What does the narrator think drives the Erewhonians to listen to "would-be
philosophers and faddists"?
- In "Escape," what threat prompts the narrator to attemp
escape? What do you make of the balloon escape? Does it reflect some contemporary
advances in air balloons or other aspects of aeronautics? Why does the narrator
throw away the books he has taken with him?
- What role does Arowhena play in the escape scene? Why
do you think she was included at all?
- In the "Conclusion," what account of their origins does
the narrator give to those who rescue him, and why? Why do you think he
was unwilling to tell the truth? What account of his death has been given
by Chowbok? (255)
- Are his sisters glad to see him?
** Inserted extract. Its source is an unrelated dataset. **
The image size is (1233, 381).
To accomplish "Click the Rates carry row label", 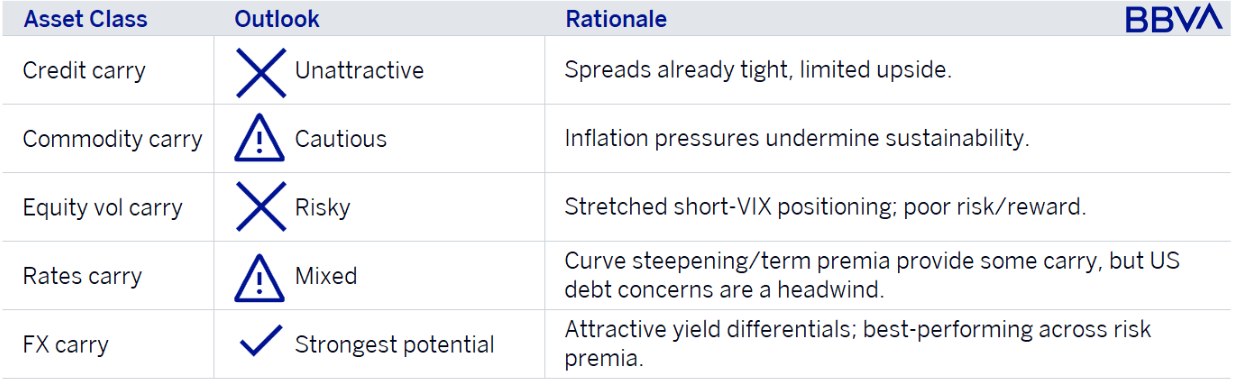I will point(82,276).
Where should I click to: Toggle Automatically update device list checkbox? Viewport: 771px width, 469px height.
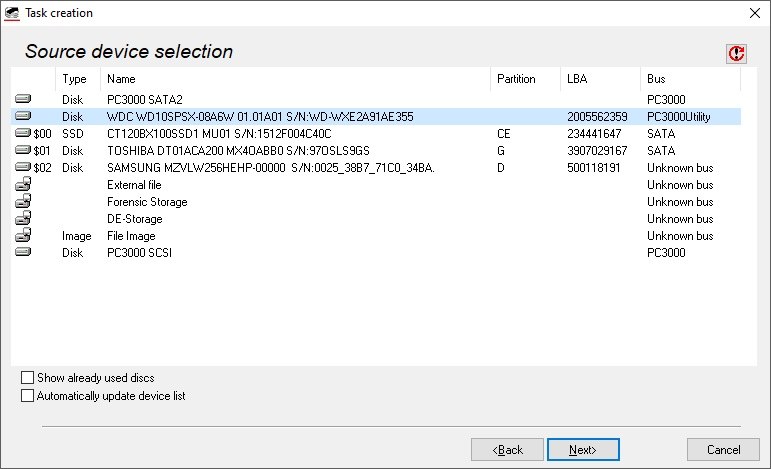tap(28, 396)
How does the narrator
make his living in London?
- What religious and social preoccupations does the narrator
express on returning home? Has he learned much from his journey? What actions
does he propose for the conversion of the Erewhonians by force? (256-57)
- What do you make of the fact that the narrator encounters
Chowbok as a missionary in London? That he attibutes the latter's conversion
to himself? Why do you think the book ends with a solicitation for money?
- Which aspects of the frame are satirical or distancing,
and what aspects of Victorian colonial practice do these satirize? Can you
compare the ending with that of other colonial fictions, such as Conrad's
Heart of Darkness?
- What do you think are some final meanings of the book?